As a final nice property of Hilbert class fields, fix a prime $\mf p$ of $K.$ Now, $\mf p$ is principal if and only if $\mf p\in P_K^{1,1}=H(M/K,1).$ But this implies\[\mf p\in H(M/K,1)\longmapsto\op{id}\in\frac{I_K^1}{H(M/K,1)}\cong\op{Gal}(M/K).\]That is, $\mf p$ is principal if and only if $\op{Frob}_\mf p$ is the identity in $\op{Gal}(M/K),$ equivalent to $\op{Frob}_\mf p$ having order $1,$ equivalent to $f(\bullet/\mf p)=1.$ Because $\mf p$ is already unramified for free, this means $\mf p$ is principal if and only if $\mf p$ splits completely in $M.$ Cute.

We also remark that the Kronecker-Weber theorem falls out of this machinery.
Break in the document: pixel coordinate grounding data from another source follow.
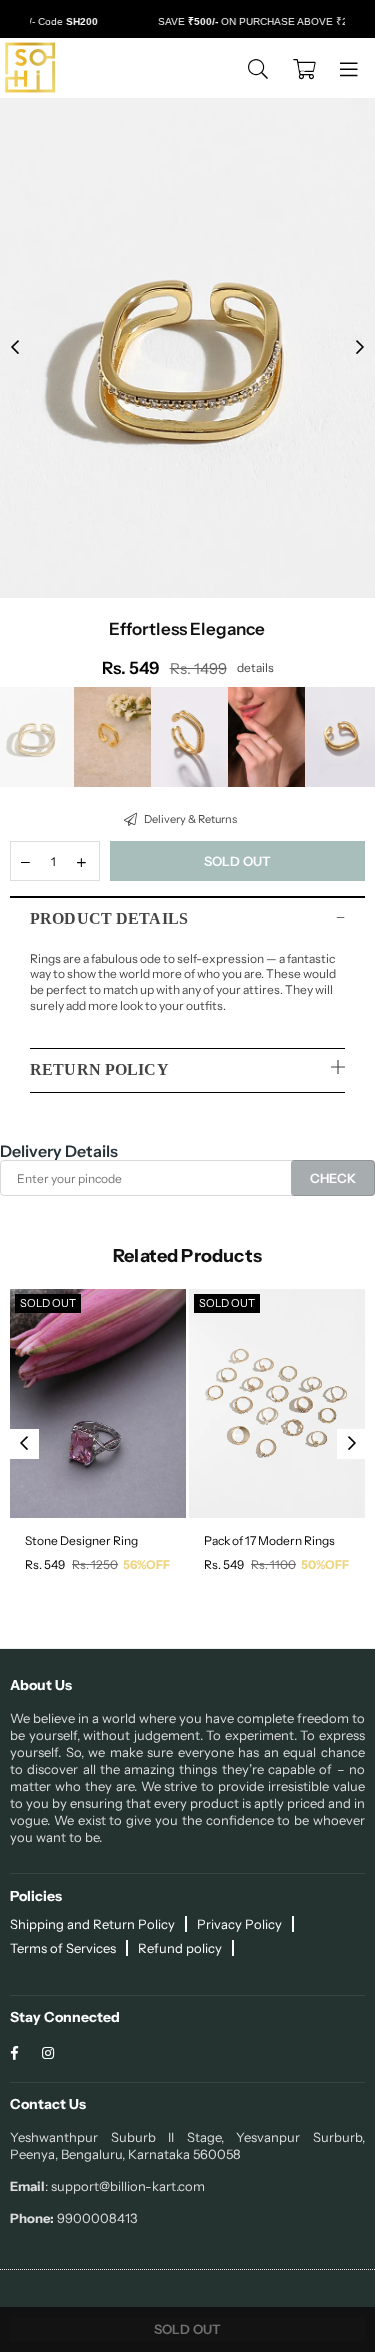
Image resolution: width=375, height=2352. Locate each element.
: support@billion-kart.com (125, 2186)
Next (360, 348)
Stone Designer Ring (81, 1540)
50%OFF (325, 1564)
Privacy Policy (239, 1924)
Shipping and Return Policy (92, 1924)
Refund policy (180, 1948)
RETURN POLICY (99, 1069)
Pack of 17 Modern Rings (269, 1540)
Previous (15, 348)
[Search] (258, 68)
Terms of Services (63, 1948)
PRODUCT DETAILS (109, 918)
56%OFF (146, 1564)
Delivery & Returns (189, 819)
Here we are interested in abelian field extensions of $\QQ,$ which Artin reciprocity tells us we should be able to understand using information entirely intrinsic to $\QQ.$ This is good news because we understand $\QQ$ pretty well.

Anyways, we are trying to show that for any $K/\QQ,$ there exists an $m$ such that $K\subseteq\QQ(\zeta_m).$ Because of the inclusion reversal, this is equivalent to\[H(\QQ(\zeta_m)/\QQ,\mf m)\subseteq H(K/\QQ,\mf m)\]for some suitable modulus $\mf m.$ In order to use Artin reciprocity, we would like $\mf m$ to be divisible by the conductor of $K.$ Letting this conductor be $\mf f,$ we remark that we will also need $\infty\mid\mf m$ for $\QQ(\zeta_m)/\QQ,$ so we take $\mf f\mid m\infty=:\mf m,$ where $m\in\ZZ$ is divisible by exactly all the ramified primes in $K.$ We claim this $m$ works for $\QQ(\zeta_m).$

Indeed, the remarkable property of $\QQ(\zeta_m)$ is that we claim\[H(\QQ(\zeta_m)/\QQ,m\infty)=P_\QQ^{\mf m,1}.\]This makes $\QQ(\zeta_m)$ a "ray class field'' of $\mf m.$ Anyways, this is the kernel of the map\[I_\QQ^\mf m\longrightarrow\op{Gal}(\QQ(\zeta_m)/\QQ)\cong(\ZZ/m\ZZ)^\times.\]This map by definition takes $p\ZZ$ (coprime to $m$) to $\zeta_m\mapsto\zeta_m^p$ (this maps to the Frobenius property), which is taken to $[p]_m.$ Extending multiplicatively, we're taking\[\frac ab\ZZ\mapsto\left[\frac ab\right]_m.\]Note that this makes sense because $I_\QQ^\mf m$ requires $\gcd(a,m)=\gcd(b,m)=1.$ So being in the kernel merely asserts that $\frac ab\ZZ$ has $\frac ab\equiv1\pmod m.$ That is, our kernel is\[P_\QQ^{\mf m,1}=\left\{\frac ab\ZZ:\frac ab\equiv1\pmod m\text{ and }\frac ab \gt 0\right\}.\]Here the condition $\frac ab \gt 0$ is inherited from $I_K^\mf m.$ This completes the claim.

However, we are now done by Artin reciprocity, for we know\[H(\QQ(\zeta_m)/\QQ,\mf m)=P_\QQ^\mf m\subseteq H(K/\QQ,\mf m),\]which is exactly what we wanted.